PANC 2017: Team Structures

How to best serve your clients and know when to grow your practice.
At the “Team Structures” session at the 2017 PLANADVISER National Conference, Thursday, panelists discussed the importance of having senior team members serve clients but also having junior members attend meetings to ensure continuity of service. Additionally, they explored various strategies retirement plan advisers can take to grow their business.

“Growth is a good problem to have,” said Rich Eagar, a retirement consultant with Ascende Wealth Adivsers, Inc., the retirement consulting division of EPIC Insurance Brokers & Consultants. He suggested that when a retirement advisory practice first begins to think about division of labor that the leaders “find out who likes to do what—who likes to handle investments, who is strong in pension work,” etc.

Equally important, Eagar continued, is “making sure more than one person is assigned to a client” so service is uninterrupted. Ascende assigns a senior adviser to each account, to be the “face of that account,” Eagar said. Partnering with the senior adviser is a director of retirement, who is responsible for generating progress reports, he said. When the senior adviser meets with the plan sponsor client, he is always accompanied by three to five associates.

In terms of growing a retirement advisory practice, Joseph Lee, senior vice president and head of retirement platforms and strategy at First Eagle Investment Management, referenced a model that was introduced by psychologist Bruce Tuckman in 1965: forming, storming, norming and performing.

In the forming stage, Lee said, the team leader is driving growth, and the average assets under advisement (AUA) are less than $1 billion. In the storming stage, when assets have reached $5 billion, other members of the team are taking ownership of plan sponsor clients’ day-to-day business, giving the team leader the leeway to handle conflicts, he said.

In the norming stage, when assets are approaching $25 billion, “responsibilities have become clearer, and people are running with it,” Lee said. Finally, in the performing stage, with assets now at $350 billion or more, “everyone on the team is running at full speed and thinking about the next win, with the mindset that attracting new clients is everyone’s responsibility,” he said. “However, according to research by Ann Schleck & Co., only 17% of teams are elite, running at top efficiency.”

NEXT: Finding the right people
For any individual adviser looking to grow his business, building a team is the inevitable next step, Lee said. “There is a cap to the number of plans an adviser can handle—but if they have a team, they can be more effective.” If you are an adviser in the early stages of expanding your business, Lee recommended “build[ing] a team to fulfill strengths you don’t have. It’s really about finding the right people to do the right tasks for the right reasons.”

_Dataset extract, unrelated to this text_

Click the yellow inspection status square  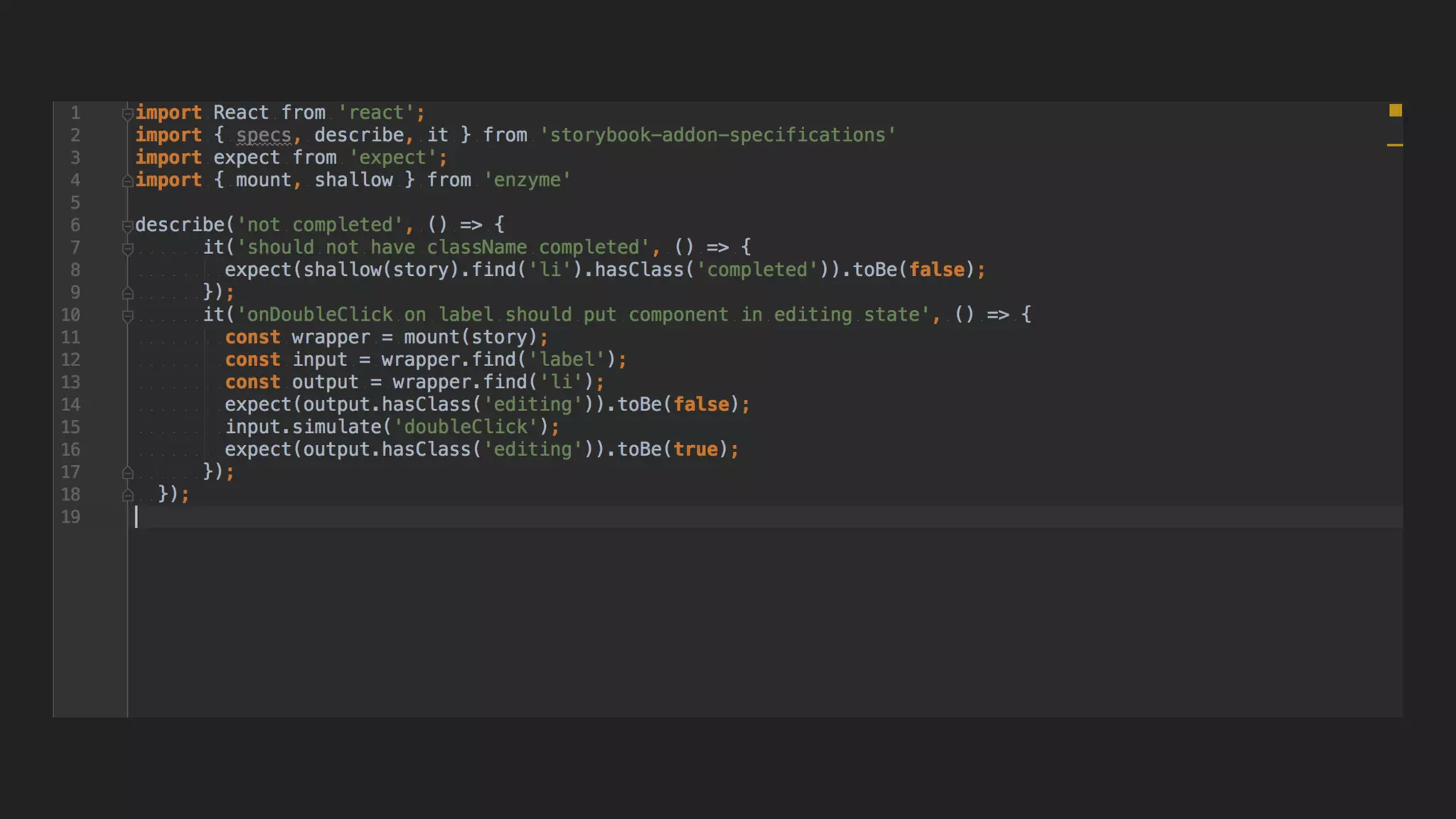tap(1395, 110)
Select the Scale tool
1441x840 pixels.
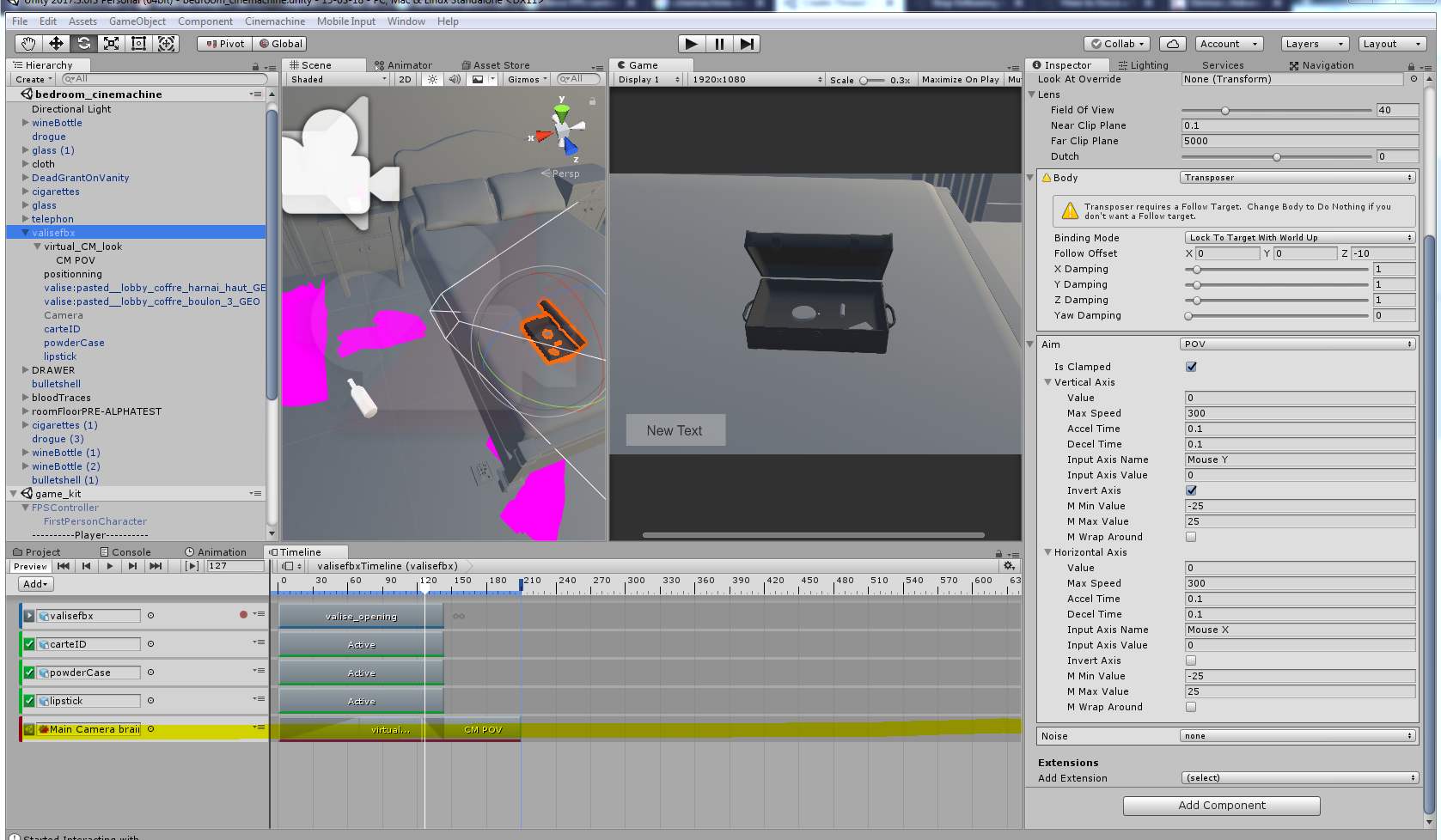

Not every advisory practice has the same areas of focus, Lee said. “Figure out your business development model—how you differentiate yourself,” he said. For instance, if your practice distinguishes itself by offering one-on-one meetings with retirement plan participants, it obviously makes sense to hire staff who can handle employee education, he said.

And don’t offer the same services to every client, he said. Rather, “tier your client service model. You have to be constantly planning and executing in order to grow.”

Eagar added, “I like to keep things as simple as possible. Ask yourself what you are looking to get out of growth efforts. What do you need help with? Growing for the sake of growing is not as important as becoming more efficient.”

So, where does Ascende get its ideas for how to grow and when to expand? “We ask new hires for new ideas,” Eagar said. “We also realize that if the business is getting to the point where we can’t handle the volume, we need help.” Further, Ascende is constantly on top of emerging industry trends and thinking about new services to offer, or areas of strength where the firm could hone its skills even more soundly, Eagar said.

NEXT: Centralized vs. satellite office control
Certainly, one of the most important questions for a retirement advisory practice that has expanded into two or more teams in different locations is what functions to retain at the home office, what to give the satellite offices leeway to control, and what could possibly be outsourced, noted Michael Clark, a consultant with Keiron Partners and moderator of the panel.

Ascende does not have a hard and fast rule when it comes to the investment lineups, Eagar said. “We give people choices. We provide thought leadership on investments, under the roof of pre-screens. However, we offer advisers choice and allow them to add value.”

At First Eagle, the division of labor among the teams “is practice by practice, firm by firm,” Lee said. “Someone might be focused on compliance, for example. It is all about leveraging and finding the right partner.”

Clark asked the two panelists, when do they know the time is right to add team members. 
Lee said First Eagle studies the service model, to see what takes the most time. Management then ask themselves, is there a better way? he continued. If they decide it makes sense to add to the team, “we look to hire people who have the skills and the desire to do that job—and take the practice to the next level.”

Recently, though, First Eagle has been examining its return on investment (ROI) and has concluded that, rather than hiring new staff members, the practice “can be more efficient by leveraging technology,” Lee said.